アルギン酸には腸内の悪玉菌が作り出す有害物質を排泄する働きもあります。 私たちの腸内では、体に有用な善玉菌と体に害を及ぼす悪玉菌のバランスが重要で、腸内環境によって免疫能力も変化します。

アルギン酸によって腸内の悪玉菌が減らすことができれば、腸内環境も良くなり便秘の改善や免疫力の増強に役立ちます。


アルギン酸は小麦粉の生地に加えると適度は保水性と弾力性が出て、麺類やパンのソフトな食感を作り出すことができるため、食品添加物としても利用されています。
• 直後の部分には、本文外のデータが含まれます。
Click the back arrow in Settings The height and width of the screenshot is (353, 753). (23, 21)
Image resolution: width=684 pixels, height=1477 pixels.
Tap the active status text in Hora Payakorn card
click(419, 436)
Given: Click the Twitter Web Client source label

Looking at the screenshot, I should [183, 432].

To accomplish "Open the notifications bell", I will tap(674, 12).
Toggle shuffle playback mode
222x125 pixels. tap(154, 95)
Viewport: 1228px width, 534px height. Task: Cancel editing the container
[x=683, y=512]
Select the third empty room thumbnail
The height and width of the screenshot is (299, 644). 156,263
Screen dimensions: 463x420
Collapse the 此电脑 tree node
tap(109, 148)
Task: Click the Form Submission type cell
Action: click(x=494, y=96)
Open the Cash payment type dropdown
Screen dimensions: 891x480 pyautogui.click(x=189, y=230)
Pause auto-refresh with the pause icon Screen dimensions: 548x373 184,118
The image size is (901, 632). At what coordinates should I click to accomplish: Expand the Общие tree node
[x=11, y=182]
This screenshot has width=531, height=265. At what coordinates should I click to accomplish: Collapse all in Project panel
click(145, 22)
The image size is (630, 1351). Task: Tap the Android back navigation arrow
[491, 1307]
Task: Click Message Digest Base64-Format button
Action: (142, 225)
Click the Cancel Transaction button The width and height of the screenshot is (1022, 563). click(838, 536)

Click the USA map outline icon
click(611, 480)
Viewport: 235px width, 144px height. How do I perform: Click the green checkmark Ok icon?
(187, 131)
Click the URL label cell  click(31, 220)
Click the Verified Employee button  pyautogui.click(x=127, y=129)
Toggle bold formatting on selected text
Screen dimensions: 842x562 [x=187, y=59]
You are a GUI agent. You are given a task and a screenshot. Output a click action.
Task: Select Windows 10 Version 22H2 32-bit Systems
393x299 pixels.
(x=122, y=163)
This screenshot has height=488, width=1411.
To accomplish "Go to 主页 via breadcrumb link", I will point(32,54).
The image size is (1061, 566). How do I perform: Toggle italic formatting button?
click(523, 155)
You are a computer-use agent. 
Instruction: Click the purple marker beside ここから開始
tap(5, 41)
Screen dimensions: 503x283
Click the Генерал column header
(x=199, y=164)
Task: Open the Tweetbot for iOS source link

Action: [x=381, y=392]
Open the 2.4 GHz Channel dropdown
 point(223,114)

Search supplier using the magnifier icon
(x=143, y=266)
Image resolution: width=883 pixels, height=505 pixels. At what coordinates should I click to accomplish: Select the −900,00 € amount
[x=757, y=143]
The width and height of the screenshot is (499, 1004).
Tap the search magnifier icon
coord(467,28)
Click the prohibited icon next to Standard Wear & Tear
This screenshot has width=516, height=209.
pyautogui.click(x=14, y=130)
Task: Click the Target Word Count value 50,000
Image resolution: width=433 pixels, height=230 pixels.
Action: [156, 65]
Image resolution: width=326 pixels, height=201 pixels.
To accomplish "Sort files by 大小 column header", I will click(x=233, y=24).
ドレッシングの乳化安定や、アイスクリームの安定剤など幅広く利用されています。

食品分野だけではなく、化粧品としての利用や、傷口の保護フィルムなど医療分野としても広い分野で利用されています。

アルギン酸を多く含む食品

昆布、わかめ、もずく、ひじきなどの海藻類に多く含まれます。

アルギン酸の摂取と食べ合わせ

アルギン酸の摂取量は定められていません。

アルギン酸と酸性のものを合わせるとミネラルと分離するという性質があります。酸性の酢と組み合わせることによってアルギン酸とミネラルが離れ、ミネラルは体内で吸収されやすい形で溶け出していきます。

アルギン酸も吸収されやすい状態になるので、海藻サラダにはお酢を使用したドレッシングをかけると効果的です。

関連ページ:ミネラルについて

アルギン酸の関連ワード

フコイダン

アルギン酸カリウムと共に、海藻類のぬめりを構成する成分の一つです。昆布やわかめ、もずくなどに含まれるフコイダンは、胃潰瘍や十二指腸潰瘍の原因の一つであるピロリ菌から胃を守り、胃の健康に関与します。

また、がん細胞を自滅させてがんの増殖を抑える効果や生活習慣病の予防などに有効です。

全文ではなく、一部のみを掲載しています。